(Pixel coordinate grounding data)
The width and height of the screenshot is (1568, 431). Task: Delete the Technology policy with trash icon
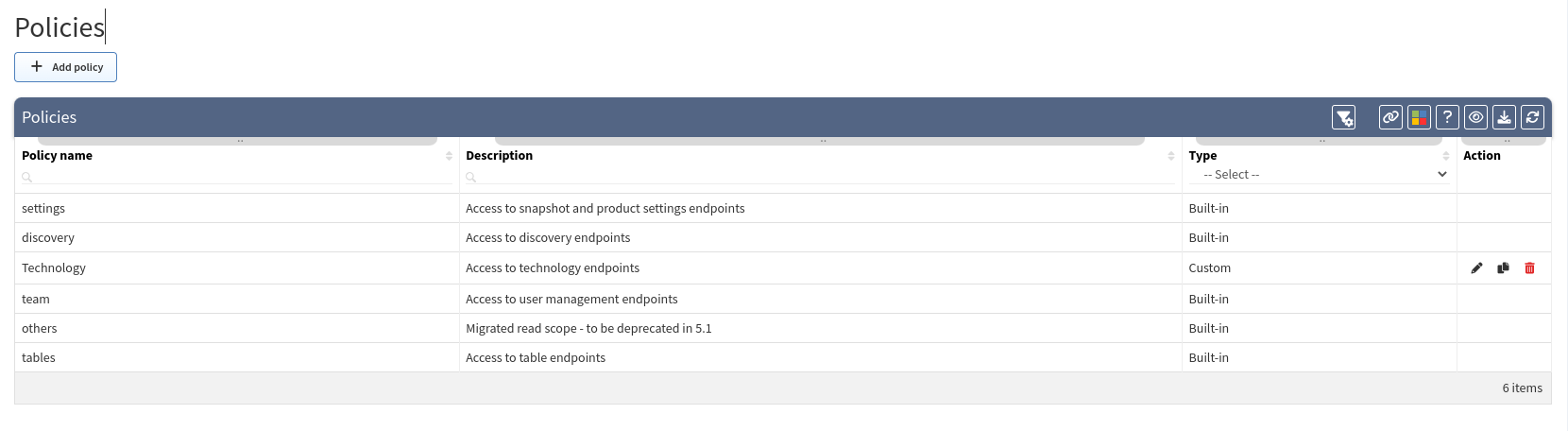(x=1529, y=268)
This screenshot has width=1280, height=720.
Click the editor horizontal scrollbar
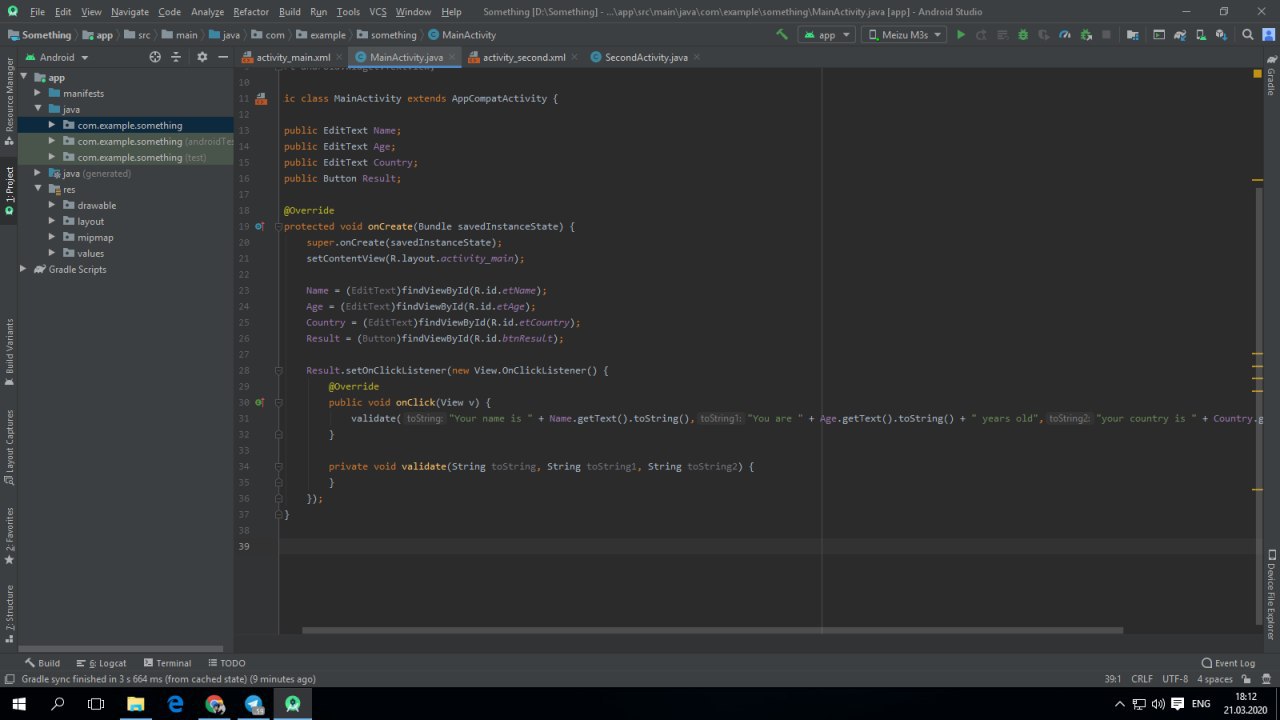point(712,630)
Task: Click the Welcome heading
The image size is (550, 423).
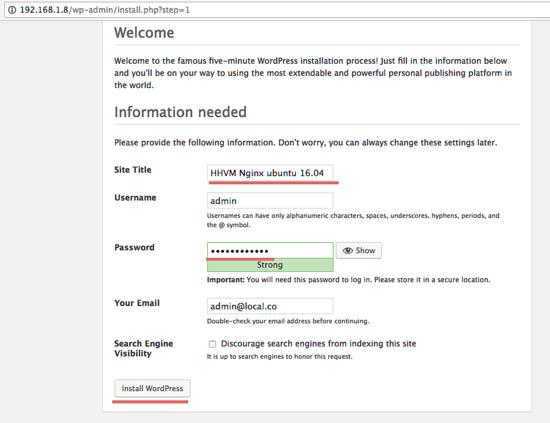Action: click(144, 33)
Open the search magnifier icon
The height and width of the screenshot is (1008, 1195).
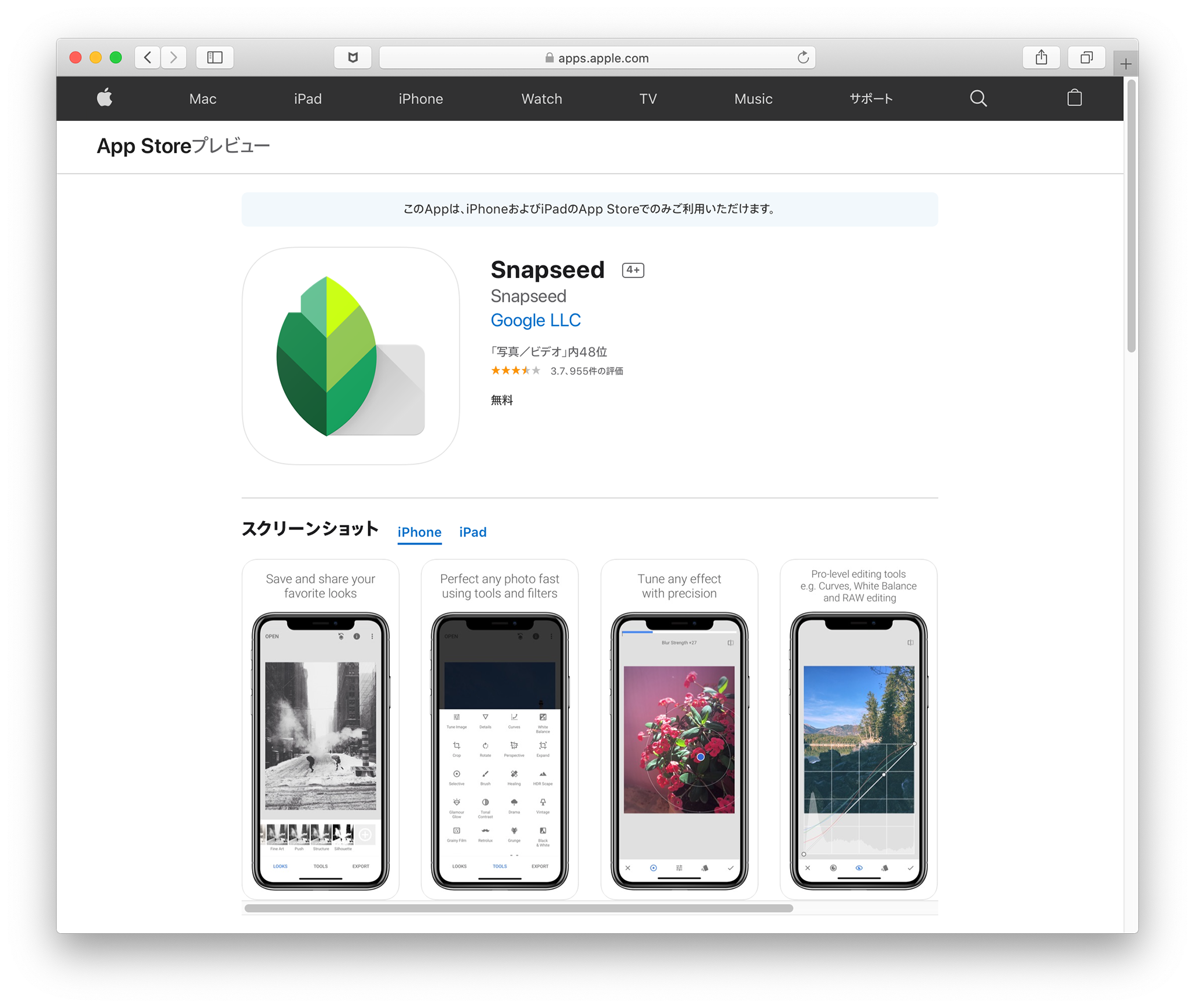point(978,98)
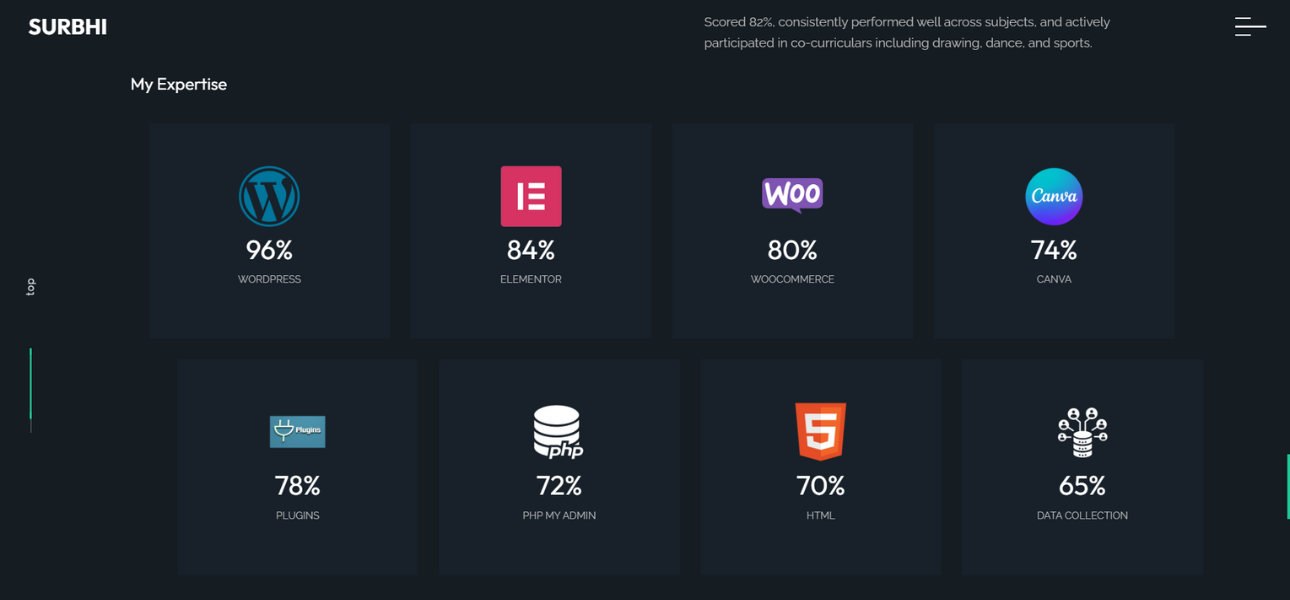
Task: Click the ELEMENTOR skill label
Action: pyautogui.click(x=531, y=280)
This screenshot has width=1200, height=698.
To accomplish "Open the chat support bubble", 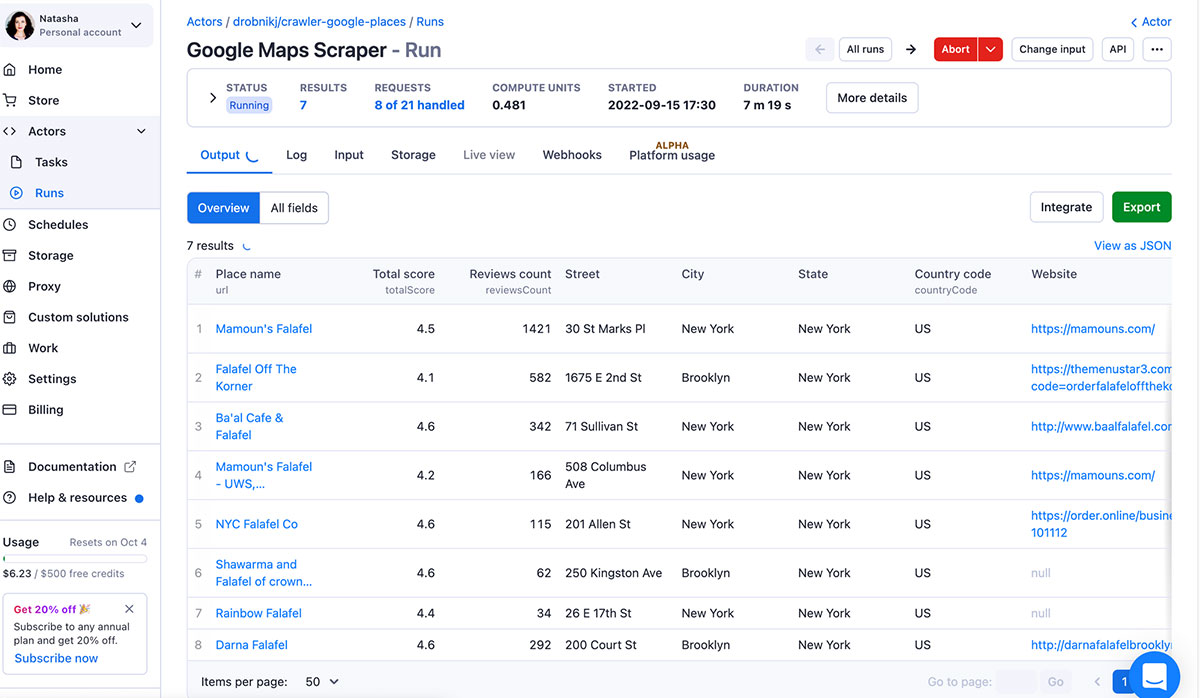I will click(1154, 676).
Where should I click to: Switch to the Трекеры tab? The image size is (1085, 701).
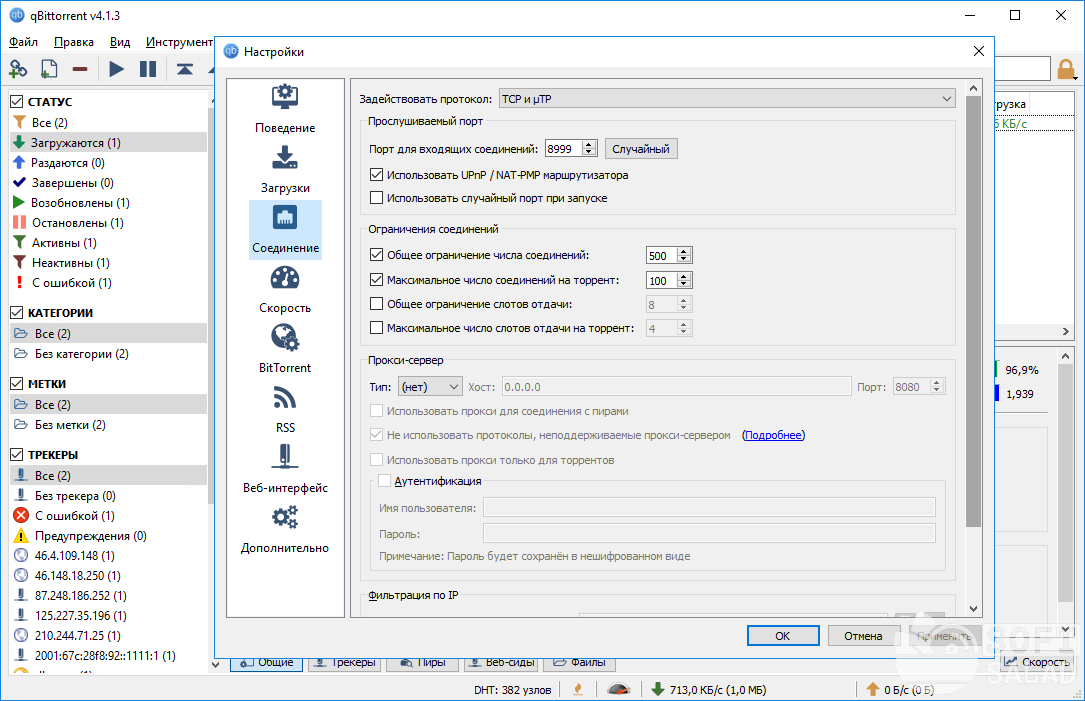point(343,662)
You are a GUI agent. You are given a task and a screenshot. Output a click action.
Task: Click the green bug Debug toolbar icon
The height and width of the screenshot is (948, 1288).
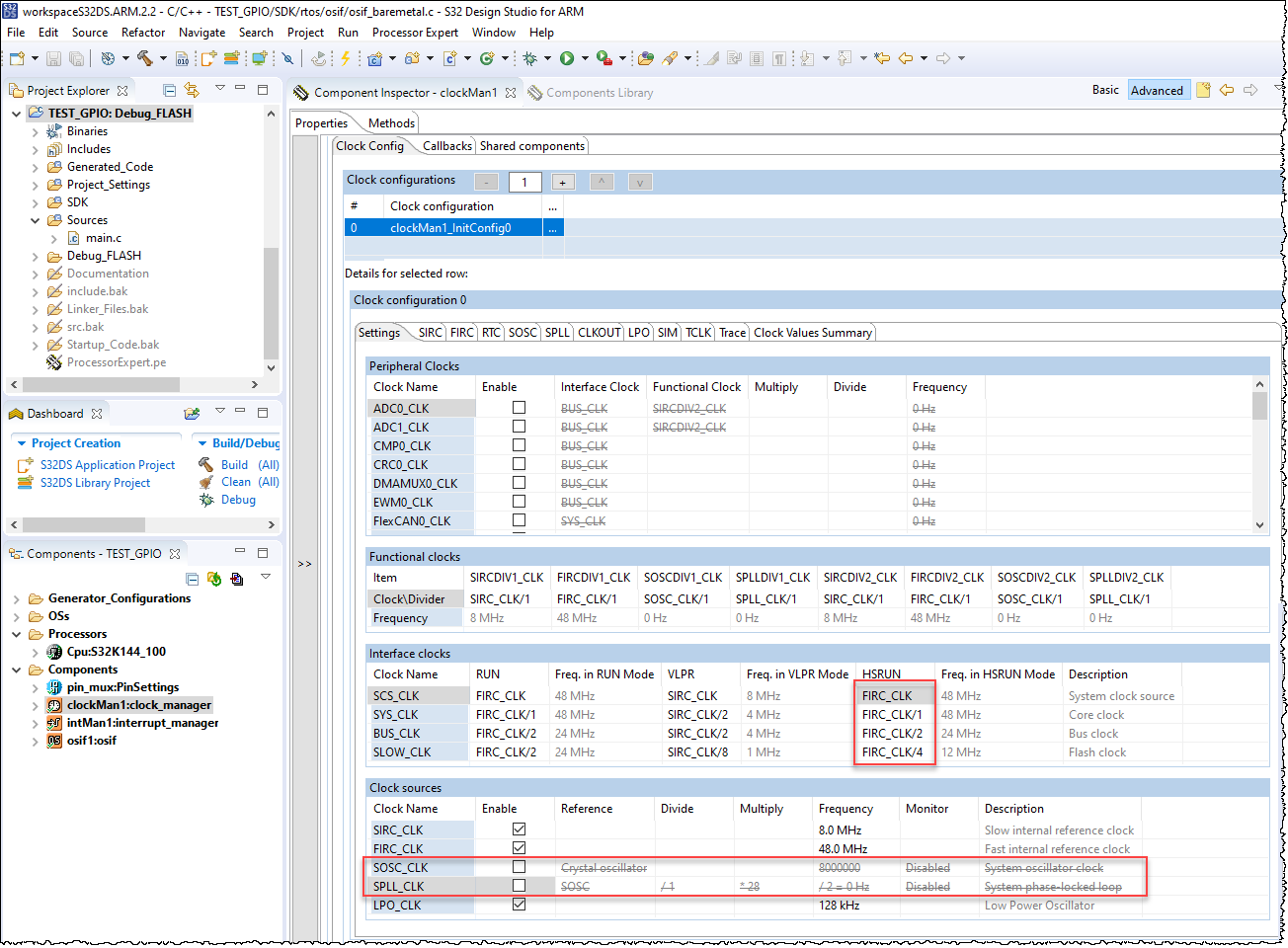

◆ Exercise directions:
Reply with one number only: the count of lines in the entries that contain "This".

◆ Your response:
2